Sunday, October 13, 2013

Drying Herbs and a Lost Summer

With the accident, I found that my summer was pretty much lost.  Despite this, my zucchini still grew, my cucumbers didn't grow, and a bunch of stuff didn't survive the heat.


One thing that did take off were my herbs.  With autumn here, I had to make a decision what to do with them all.  Luckily, a store around here helped me make that decision.  I got the  Nesco American Harvest FD-61 Snackmaster Encore Dehydrator and Jerky Maker for half price because the packaging was damaged, but nothing else was.

I had wanted to dry herbs using a dehydrator after doing it by various means, including hanging the herbs and letting the airflow dry them.  But a dehydrator is so much easier, quicker, and convenient.  An added bonus is that the herbs don't lose their color from drying the way that hanging them does.

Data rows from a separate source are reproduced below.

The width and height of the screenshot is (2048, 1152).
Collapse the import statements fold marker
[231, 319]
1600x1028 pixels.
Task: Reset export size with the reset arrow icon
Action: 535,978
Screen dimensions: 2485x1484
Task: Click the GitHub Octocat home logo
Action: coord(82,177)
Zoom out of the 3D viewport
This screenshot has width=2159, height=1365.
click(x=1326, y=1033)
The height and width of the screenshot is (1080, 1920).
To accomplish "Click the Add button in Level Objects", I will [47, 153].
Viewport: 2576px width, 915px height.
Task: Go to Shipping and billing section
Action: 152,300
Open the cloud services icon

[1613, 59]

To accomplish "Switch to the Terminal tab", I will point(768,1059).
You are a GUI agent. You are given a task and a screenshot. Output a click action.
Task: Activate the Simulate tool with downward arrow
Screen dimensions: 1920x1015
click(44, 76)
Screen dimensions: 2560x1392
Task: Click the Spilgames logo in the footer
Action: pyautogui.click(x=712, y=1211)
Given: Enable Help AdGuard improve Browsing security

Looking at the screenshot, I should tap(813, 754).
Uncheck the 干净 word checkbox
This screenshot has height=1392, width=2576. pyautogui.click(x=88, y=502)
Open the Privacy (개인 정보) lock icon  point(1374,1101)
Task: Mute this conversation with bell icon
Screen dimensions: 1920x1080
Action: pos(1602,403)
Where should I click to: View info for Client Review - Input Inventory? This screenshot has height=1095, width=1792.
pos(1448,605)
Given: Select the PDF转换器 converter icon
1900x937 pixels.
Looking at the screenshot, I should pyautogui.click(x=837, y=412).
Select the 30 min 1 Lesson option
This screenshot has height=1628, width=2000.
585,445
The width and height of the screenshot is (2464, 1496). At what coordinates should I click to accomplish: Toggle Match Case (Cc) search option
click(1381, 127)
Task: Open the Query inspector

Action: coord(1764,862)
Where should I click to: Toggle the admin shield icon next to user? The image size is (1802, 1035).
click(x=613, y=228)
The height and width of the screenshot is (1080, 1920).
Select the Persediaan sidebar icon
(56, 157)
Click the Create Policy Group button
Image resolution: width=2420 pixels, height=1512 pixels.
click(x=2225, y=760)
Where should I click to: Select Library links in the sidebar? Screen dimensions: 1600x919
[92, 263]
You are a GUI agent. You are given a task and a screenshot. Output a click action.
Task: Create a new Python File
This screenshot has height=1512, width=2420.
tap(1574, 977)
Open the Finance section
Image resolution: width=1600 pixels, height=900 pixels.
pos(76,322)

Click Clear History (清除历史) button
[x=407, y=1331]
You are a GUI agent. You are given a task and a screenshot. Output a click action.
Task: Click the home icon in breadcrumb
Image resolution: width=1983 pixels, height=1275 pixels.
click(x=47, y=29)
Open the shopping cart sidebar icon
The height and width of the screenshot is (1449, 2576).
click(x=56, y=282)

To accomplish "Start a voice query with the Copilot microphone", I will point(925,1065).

For years I resisted buying a dehydrator because of the cost.  Paying $75 or more for something that basically does what air drying and a stove can do seemed extravagant.  Now that I see what the dehydrator will do, I'm sold.

One thing I must do is mark what is being dried.  Herbs look all the same when dried, so I had to taste them to tell the difference between mint and oregano.  Next time, I'll be more clever.  I dried oregano, mint, marjoram, thyme, parsley, rosemary and tarragon.  I'm going to see if the basil in my fridge is any good and dry that.

Most herbs require being dried somewhere between 12 and 24 hours, with the exception of thyme and marjoram which supposedly need only 1 to 3 hours.  According to the dehydrator, they needed to be at 105F, which the dehydrator does handily.  I pulled them out this morning and tested the herbs for doneness.  Some, like the cilantro, needed more time.  Others were dry and ready to be put up in airtight containers.  They claim they do best in cool, dark places, so I'm going to have to put them away someplace that meets that requirement.

If it all works out, I've just discovered a way to avoid buying certain herbs.  While they aren't as expensive as they used to be, it gives me a greater value when I can just dry my own.